Once the line with "Task: Click the Pullover styling feature" has been located in the records below, set down that line and all subsequent lines exactly, omitting the pictures.

Collected data:
......

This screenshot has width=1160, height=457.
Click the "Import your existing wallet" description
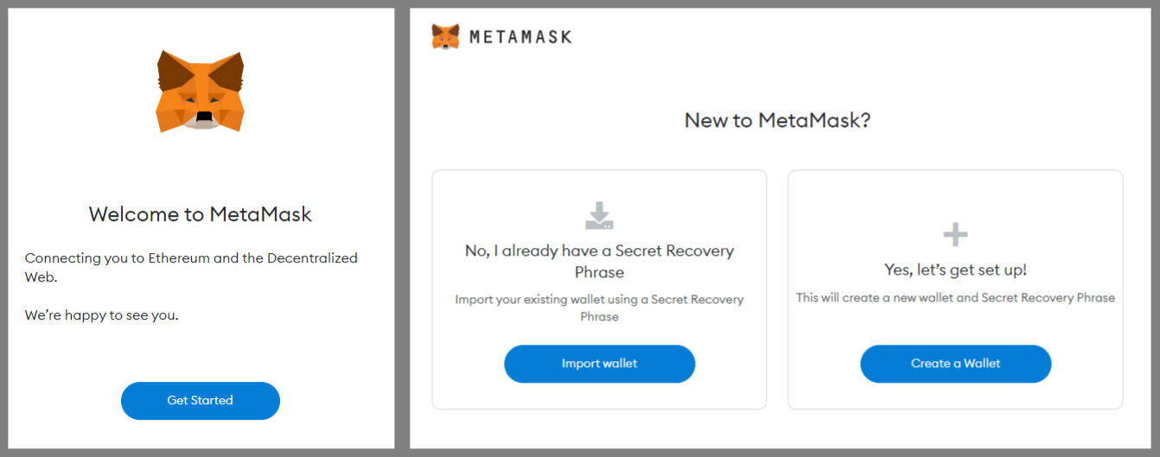point(599,308)
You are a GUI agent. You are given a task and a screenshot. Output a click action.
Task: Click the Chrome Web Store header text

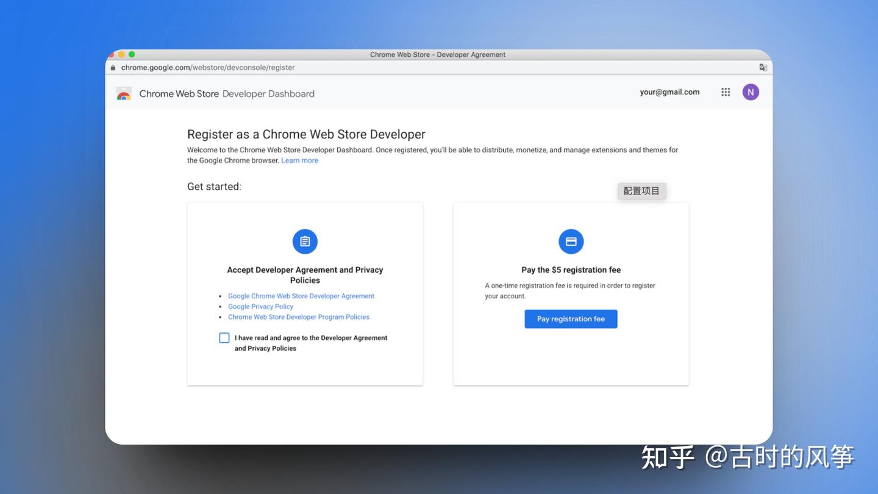point(179,93)
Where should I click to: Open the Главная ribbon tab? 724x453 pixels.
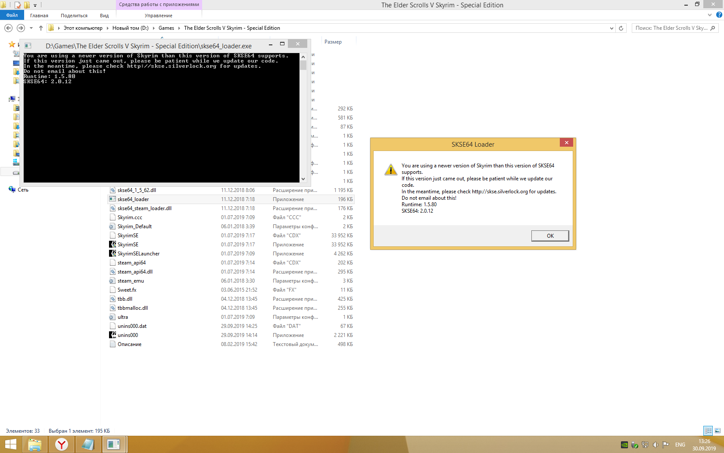39,16
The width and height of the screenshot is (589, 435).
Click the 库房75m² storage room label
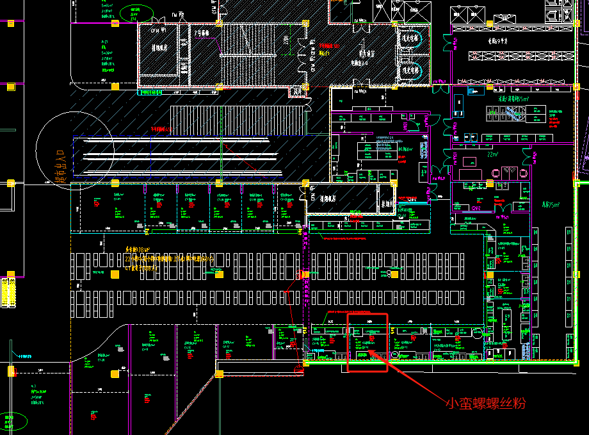547,205
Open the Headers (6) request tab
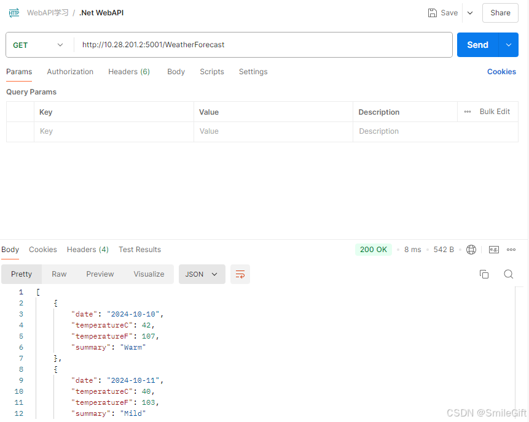 [x=129, y=72]
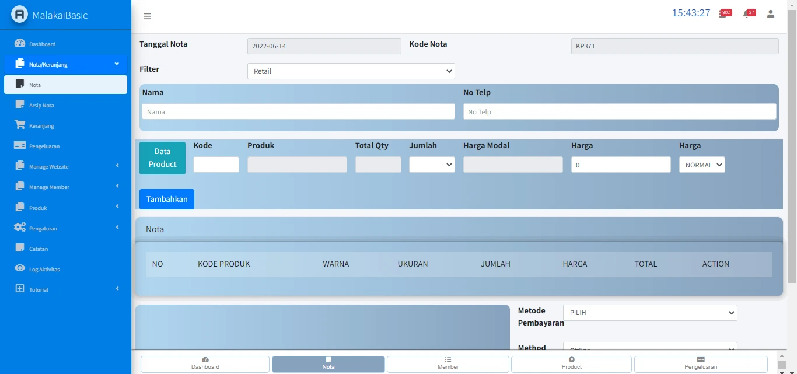Click the icon with the 902 badge
The width and height of the screenshot is (797, 374).
pos(723,14)
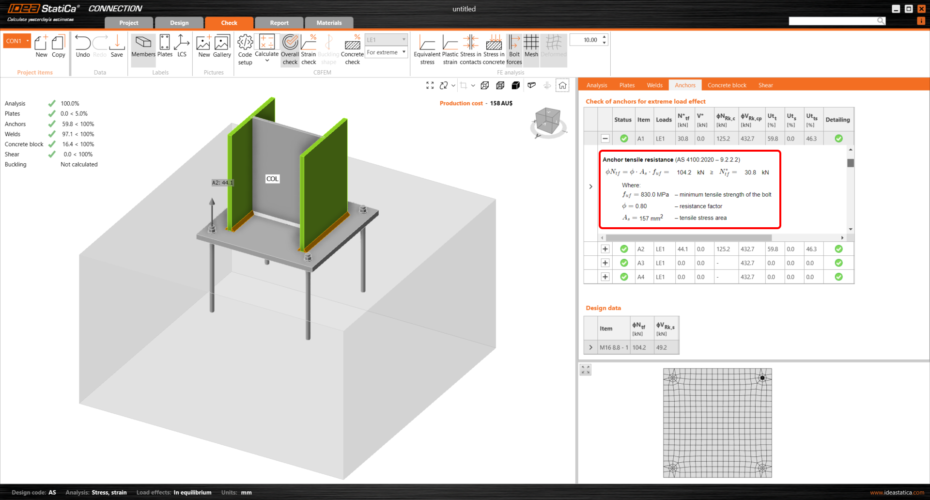Viewport: 930px width, 500px height.
Task: Click the Gallery icon
Action: tap(222, 46)
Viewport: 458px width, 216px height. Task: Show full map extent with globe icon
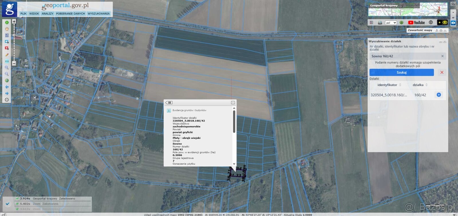pos(7,81)
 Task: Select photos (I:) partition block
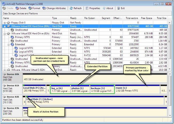pos(80,89)
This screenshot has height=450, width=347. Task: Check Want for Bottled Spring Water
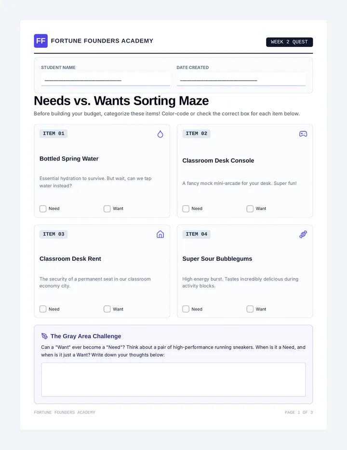pos(107,209)
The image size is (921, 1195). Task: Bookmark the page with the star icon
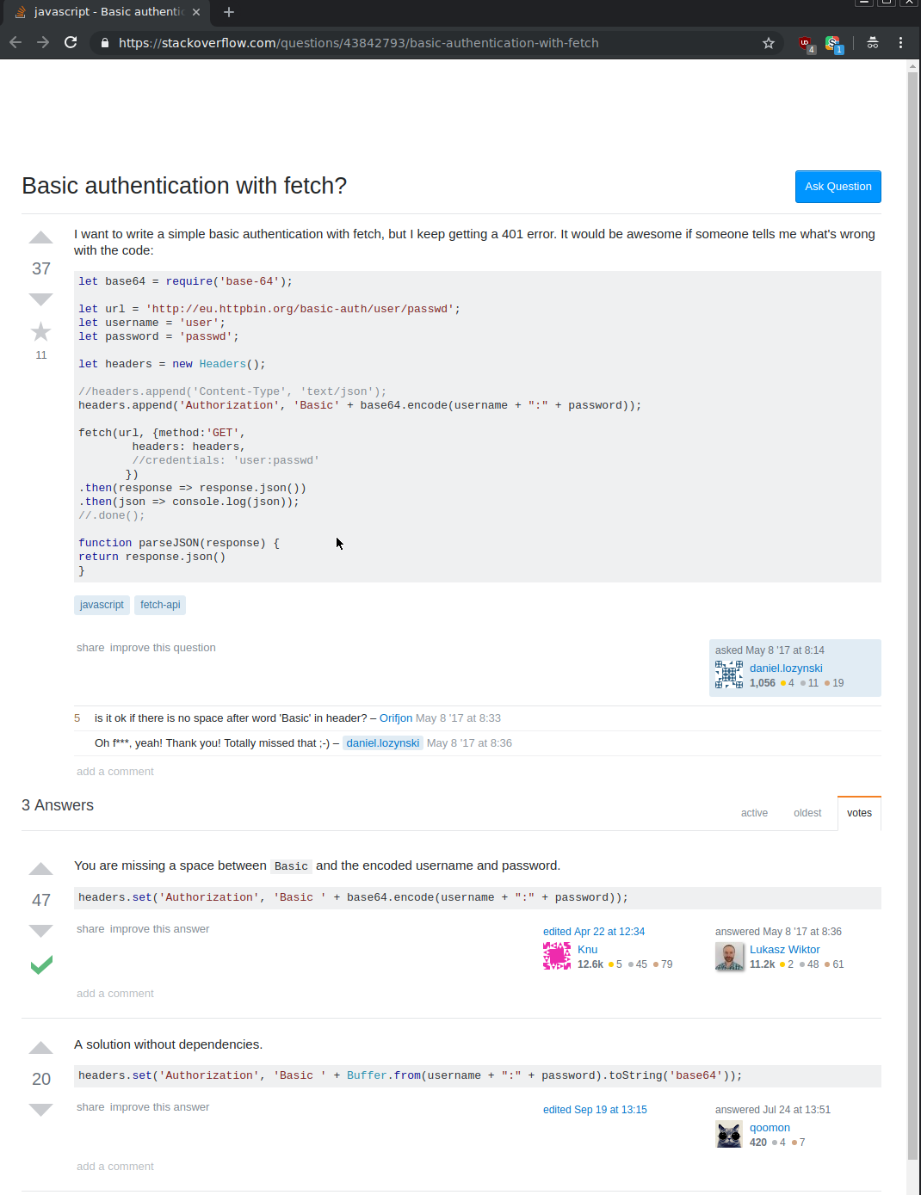769,42
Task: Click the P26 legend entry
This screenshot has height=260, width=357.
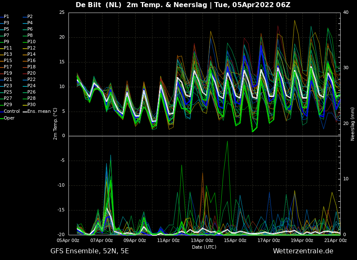Action: pos(29,92)
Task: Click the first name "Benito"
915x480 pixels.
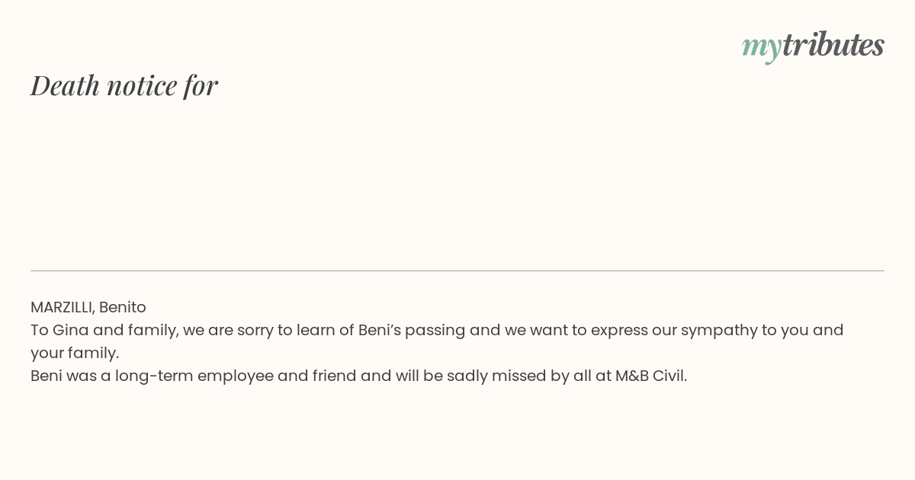Action: tap(123, 307)
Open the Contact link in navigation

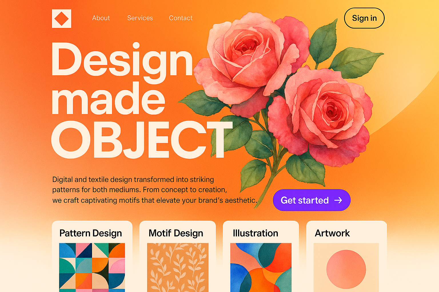tap(181, 18)
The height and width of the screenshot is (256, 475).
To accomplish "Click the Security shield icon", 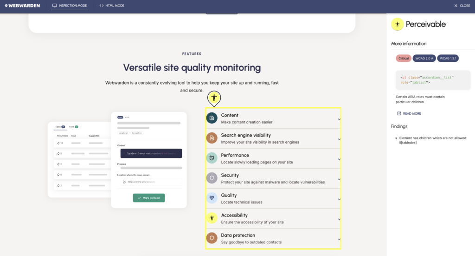I will tap(212, 178).
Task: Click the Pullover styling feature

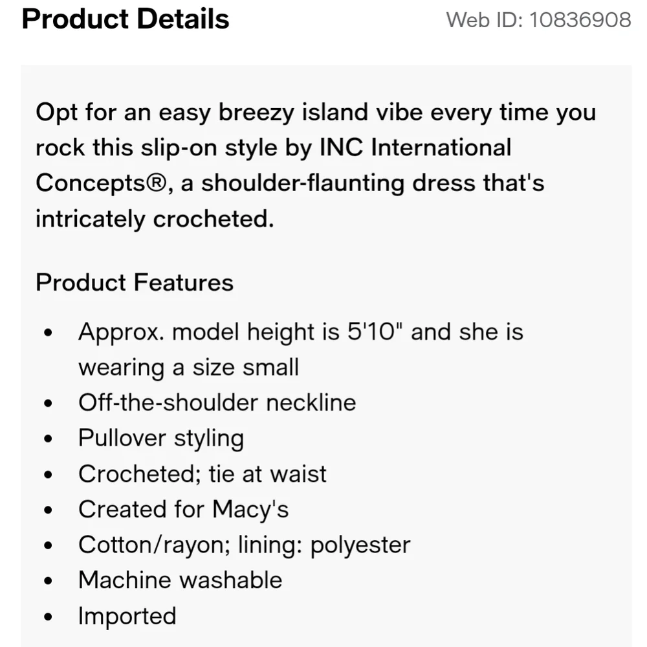Action: point(160,438)
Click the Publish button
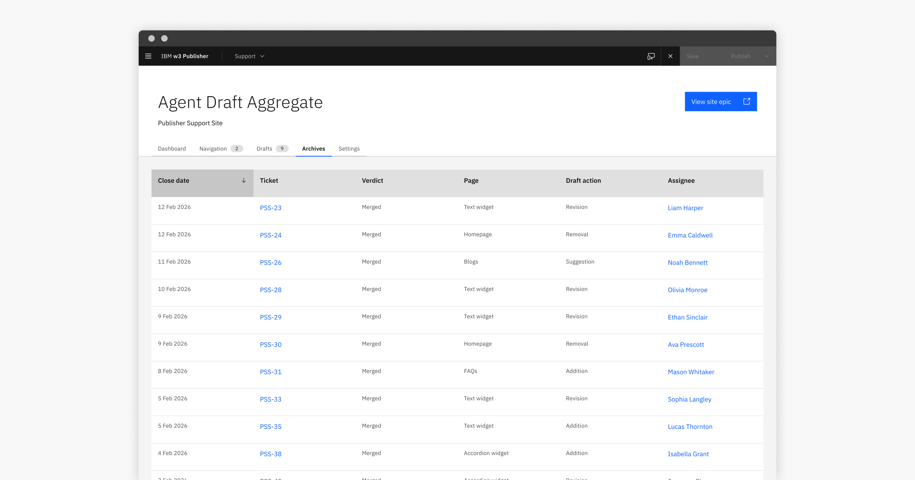 pyautogui.click(x=741, y=56)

......

== WRITTEN ANSWER ==
Task: Click the Pullover styling feature

Action: point(160,438)
Click the Publish button
 pyautogui.click(x=741, y=56)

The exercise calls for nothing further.